Титус Монро явно знал, что делает.
Элизабет уже в миллионный раз проигрывала это в голове: как это началось и чем закончилось, все эти минуты в промежутке. Ченнинг уже поднялась с матраса, и они пятились к выходу – горячая и влажная рука девушки переплелась пальцами с рукой Элизабет. Та не сводила дуло пистолета с дальних глубин подвала. Она открыла бы огонь, если б понадобилось, но дверной проем был пуст, а подвал за ним – тих и неподвижен. Они сумели сделать всего три шага, прежде чем девушка споткнулась и упала, но все обошлось. Элизабет так и не опустила ствол, а до тамбура перед выходом оставалось каких-то десять футов. Здесь было несколько закрытых дверей, несколько ступенек, но они их успешно преодолели бы.
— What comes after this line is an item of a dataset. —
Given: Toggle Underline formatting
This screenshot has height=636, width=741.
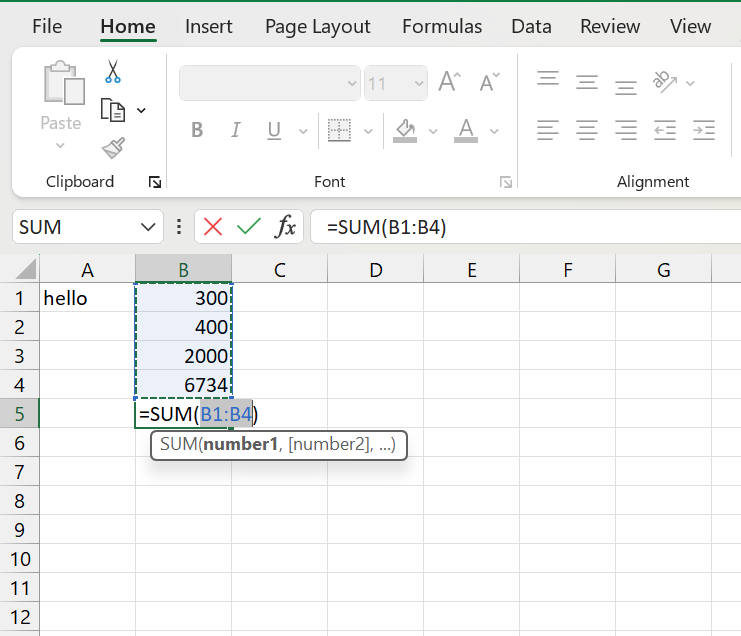Looking at the screenshot, I should tap(274, 130).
Элизабет так и не услышала, как за спиной у нее открылась дверь, вообще ничего не услышала – лишь почувствовала, как метнувшаяся из полутьмы рука железным обручем обхватила шею, его пальцы у себя на запястье. Ощутила его целиком, стала вырываться и потерпела неудачу; провалилась в черноту, а очнулась примотанная проволокой к матрасу. Одежда была с нее сорвана, а рот плотно зажат. Его язык ползал у нее под ухом, по шее, и она стала вырываться, как вырывалось бы животное, придушенно визжа из-под его потной руки, а красная свеча все горела, и его пальцы все бегали у нее по коже. Он собирался изнасиловать ее, а может, и убить. Но даже отчаянно пытаясь вырваться, Элизабет чувствовала себя так, будто куда-то падает, его грубые прикосновения вдруг стали невесомыми и пропали, свет свечи дважды мигнул и погас. Она услышала голос, который был ее собственным, но гораздо моложе.